= Passage shown =
D: Yeah, they appointed a solicitor for the children. She said I was being violent towards my children, I was molesting my children, doing all these bad things to my children, and I didn’t even know I was being accused of doing this…
T: Remembering that this is… that this will never have your name attached: have you?
T: That’s a difficult question to ask, and a very difficult question to answer, I’d remind you: so in what ways have you been violent to your children – verbally, physically, and in any other way?
D: I have been verbally violent towards my children in the marriage, with my first wife, because a lot of what I had to swallow with her as my wife affected everyone in the family.
T: Yes. So I’m just asking: what did you do? You said you were verbally violent.
D: I would sometimes yell at my children, in a way that wasn’t appropriate… um…
T: What had they done, that you then yelled about? What, if anything, did they do before you yelled at them?
D: They might have spilt a drink over, knocked a drink over at the dinner table, during meal… Just little things, you know, things that really aren’t worth being upset over.
T: What did you do under that circumstance? You yelled?
D: I might have called them a little shit, a little pig, or something, raised my voice to ’em…
T: What about physical violence, for example slapping a child, because it’s misbehaving?
D: I’d smack ’em round the bum with an open hand a lot of times. Not, like, continuously over one episode, they might get one or two smacks on the bum, like the times they had nappies on, so they’re at the younger age, just the shock of it more than anything else, rather than… that it didn’t even mark ’em. But there was an incident where my son had his fourth birthday and we bought him a little two-wheel BMX bike. And my wife had this obscenity [obsession?] for spitting and polishing everything in the house before she went to bed, so everything had to be crystal clean.
T: That’s her deciding to do that…
T: …not you telling her to do it?

= Dataset content =
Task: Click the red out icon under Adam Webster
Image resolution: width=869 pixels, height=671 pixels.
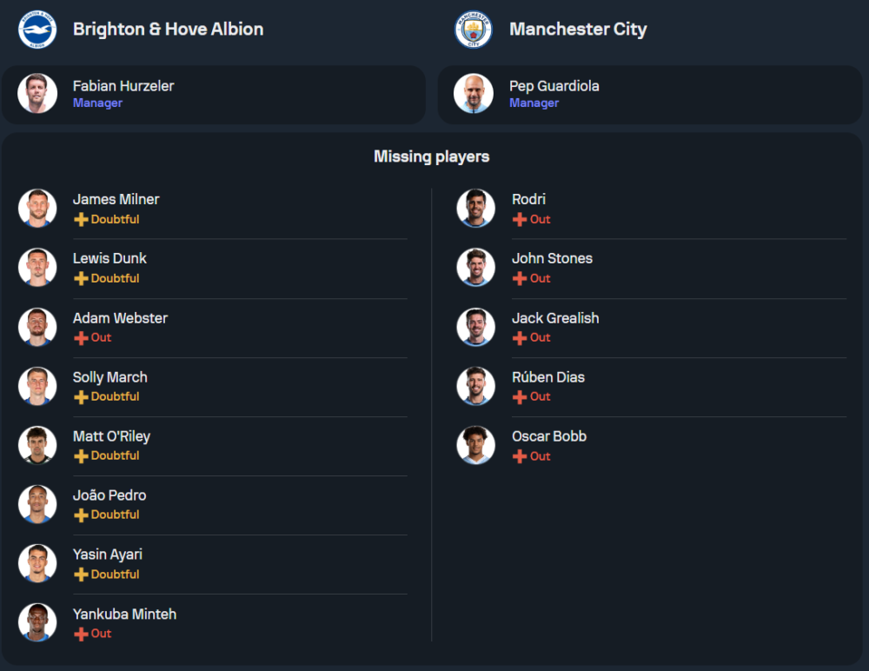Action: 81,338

...

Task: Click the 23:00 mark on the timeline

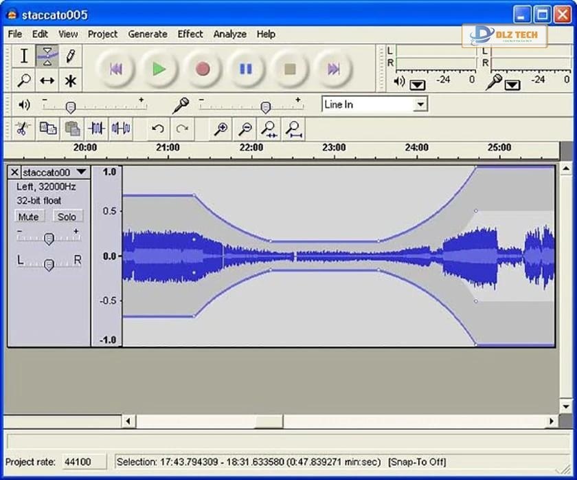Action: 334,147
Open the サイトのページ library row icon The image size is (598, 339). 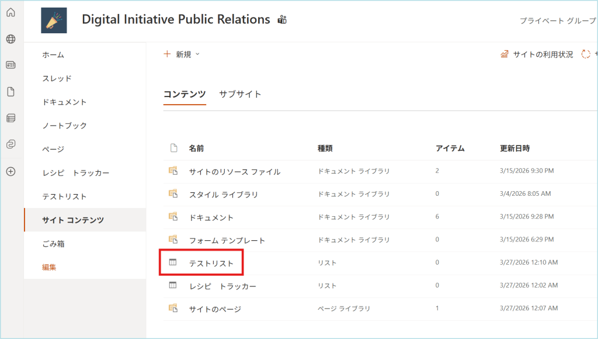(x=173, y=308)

* * *

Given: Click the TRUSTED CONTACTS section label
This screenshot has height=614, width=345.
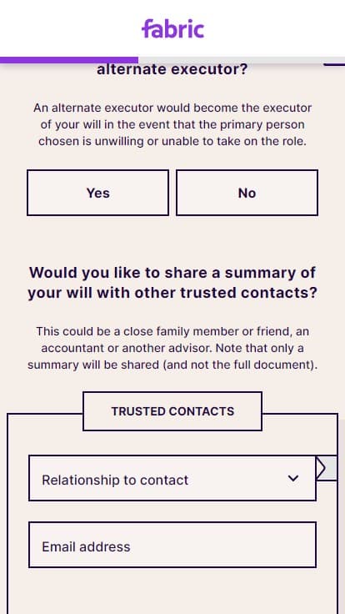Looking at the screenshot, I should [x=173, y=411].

= Direction A =
In the interview transcript, what present did D's son get for his fourth birthday?
= Direction B =
According to the interview transcript, what did the solicitor appointed for the children accuse D of? List each accusation.

= Complete answer A =
A little two-wheel BMX bike.

= Complete answer B =
- Being violent towards his children
- Molesting his children
- Doing all these bad things to his children